Pseudo-airspeed estimation and control for solar-powered unmanned aerial vehicles (UAVs) without Pitot airspeed sensor

Solar-powered UAVs have large scales, low airspeed, and narrow envelopes, the low flight speed cannot be accurately measured by the Pitot sensor, combined with wind interference, can lead to energy over- or under-abundance during the landing, which in turn induces control instability. However, high-precision airspeed sensors and data fusion algorithms add weight and cost burdens. This paper reproduces the measurement deficiencies of Pitot sensor for low airspeed through wind tunnel and on-board experiments, and demonstrates the feasibility of airspeed estimation without Pitot sensor through accurate aerodynamic and thrust modeling.
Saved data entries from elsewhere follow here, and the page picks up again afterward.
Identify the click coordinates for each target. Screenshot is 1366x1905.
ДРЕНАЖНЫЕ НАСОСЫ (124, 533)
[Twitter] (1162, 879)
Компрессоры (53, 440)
Then, a pseudo-airspeed estimation method based on aerodynamic and thrust modeling, as well as an incremental nonlinear dynamic inversion (INDI) throttle switching and pseudo-airspeed feedback control architecture are proposed, and the stable flight of a solar-powered UAV without Pitot sensor is verified by model parameter high-low bias test, pseudo-speed estimation experiment, and control simulation. This provides a viable scheme for failure identification and signal substitution of Pitot sensor, which can increase the robustness of landing control for low-speed, lightweight aircraft, and is necessary for the control of multiple solar-powered UAVs articulated into a mega-scale platform.